Monday, May 26, 2008

Living on the Right Side of the Brain

This just in: engaging in only left-brain activities inhibits happiness, peacefulness, and well-being.

So concludes Jill Bolte Taylor, MD, a brain researcher at Harvard. And she would know: she had a stroke, lost the use of her left brain, and experienced nirvana. She discovered that when she left behind logic, sense of time, analysis, and story-making, all functions of the left brain, she could contact what she calls "the deep, inner peace circuitry of our right hemispheres."

While I stood in my kitchen and read the article about Dr. Taylor, I continually pounded the counter and said, "Yes. Yes. YES." The yogis and the Buddhists have been patiently explaining this for thousands of years! I find it very gratifying to see another soul on this earth giving up exclusive worship of the left brain. To boot, she's a scientist!

Being unable to release the left brain is a problem. In mothers, I see a particular frustration that the list-making, multi-tasking part of our brains (left) can't shut up long enough for us to give our attention to anything else. Like, our own peace of mind, the beauty of our children's souls, or perhaps what's in our partner's underpants.

In addition to having amassed a lifetime of training mostly in the skills of the left brain, on top of really needing those tools to manage family life, the intense feeling of protection and danger that many women feel when we have babies can cause us to plunge into a constant fight-or-flight readiness. So we're secreting all kinds of danger-hormones like cortisol and adrenaline, which tax our bodies and literally burn us out. (The authors of Women's Moods, a fantastic book on the subject, call this "brain drain.")

And we wonder why we can't find calm or restoration in our lives.

Before I go further on this tangent, let me bring my thoughts back around to left brain-right brain and Jill Bolte Taylor. For a couple years I've been fixated on the influence hormonal fluctuations have on a mother's mental health. Reading about Dr. Taylor's research lends another facet to my inquiry into this and other subjects, such as the effects of meditation and yoga for moms.

While the right side of the brain is linked with intuition, seeing relationships among various things, and "non rational" thought (i.e., thought not requiring fact or reason), which are typically typed as feminine qualities, I believe that many mothers spend their days smack in the middle of their left brains. Scheduling, talking, planning, and organizing are all left brain functions. For myself, when I spend too much time there and only there, I get overwhelmed and undernourished. I need some relief, some softness, some largeness. This is when my head feels like concrete. My brain needs the other side to fire and liquefy some of that rock.

It's that overwhelming sense of depletion that I experience and observe in other mothers. Now I'm thinking about it in terms of our brain hemispheres.
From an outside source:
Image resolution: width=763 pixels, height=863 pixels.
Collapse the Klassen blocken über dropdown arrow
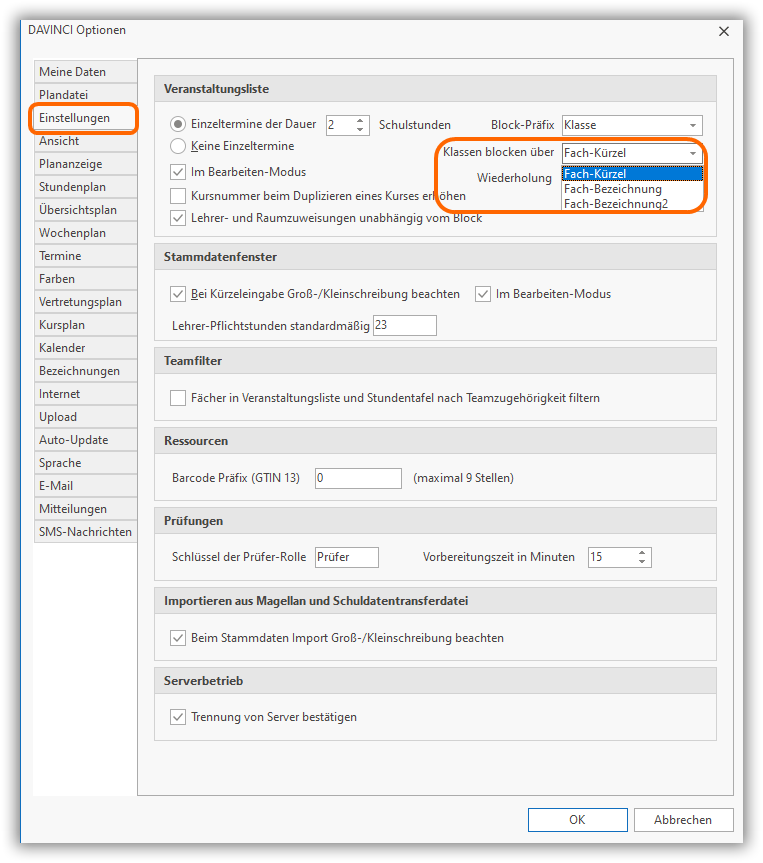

What is one thing you can do to play on the curvy, holistic, nonverbal side of your brain? What gives you a great sense of relief and openness when you think of it? How would you like to leave your task-master behind for some part of the day?

Tuesday, May 13, 2008

Does My Mind Look Fat in This?

Today I am aware of my failures as a mother. And a wife. And a friend, a daughter, and a person in general. You could say that I have been meditating upon these failures all day. That's what it is when we focus so completely on one thing; it's a meditation.
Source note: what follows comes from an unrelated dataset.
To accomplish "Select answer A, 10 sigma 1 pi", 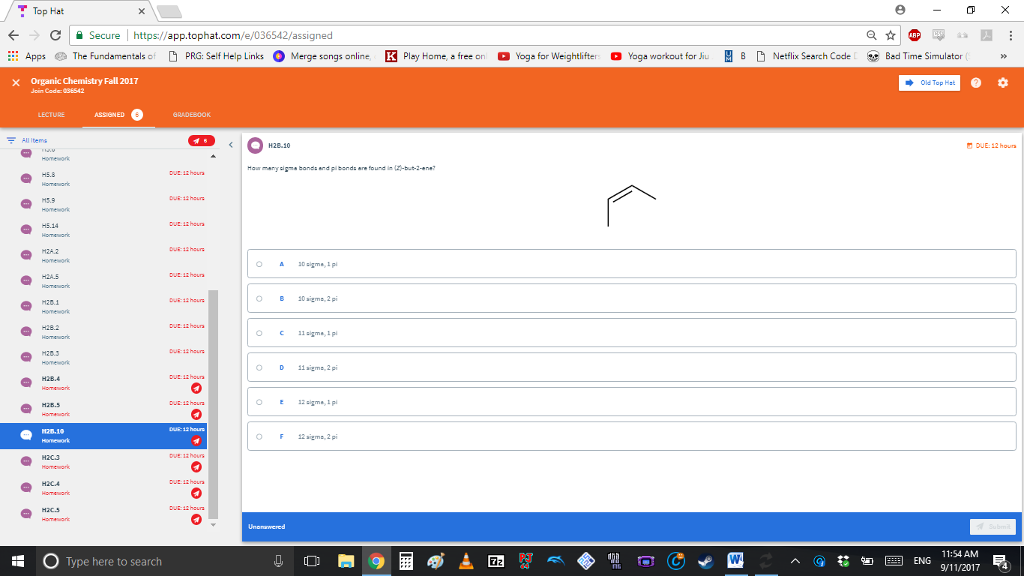I will click(x=260, y=263).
So I am meditating in this way as I drive my car when a message that someone told me once runs through my mind. Who was the messenger? The writer Anne Lamott? The Zen monk Thich Nhat Hahn? My mom? Who knows? But it comes, as if by magic. Here it is:


Listen to me.
I want to tell you a secret.
There is nothing wrong with you.
There never was anything wrong with you
.

But I looked so fat in all the swimsuits I tried on today. And I should've been at home with my little girl, who needs me so much. Is it worth it for me to leave her with the sitter just so I can burn fossil fuels to drive to a department store and try on synthetic swimsuits that make me look fat?

There is nothing wrong with you.


It's all well and good when I have my clothes on. I can fool everyone, even myself, that I'm not gaining weight, as long as I'm not standing naked in front of a 3-way mirror under flourescent lights. When am I going to get myself in order?

There is nothing wrong with you.

Let's just say for a moment that I'm not fat. Then why am I having all these deflating thoughts? Is this depression talking? Are my hormones fluctuating again? Is my mind stuck, for no reason at all, on the negative self-talk radio station Anne Lamott so accurately calls KFKD?

Let's say it is. I decide to let my brain go on with its prattle, minus my attention. I pop in a meditation CD. I am driving across the floating bridge. I am turning my attention to the sound of Thich Nhat Hahn's voice.

"Breathing in, I am aware that I am breathing in. Breathing out, I am aware that I am breathing out." BONNNG goes the bell.

There never was anything wrong with you.

This is so much more pleasant. I am enjoying the feel of my breath between sounds of the bell. I am feeling a nice warm feeling spread through my body.

There is absolutely nothing wrong with me.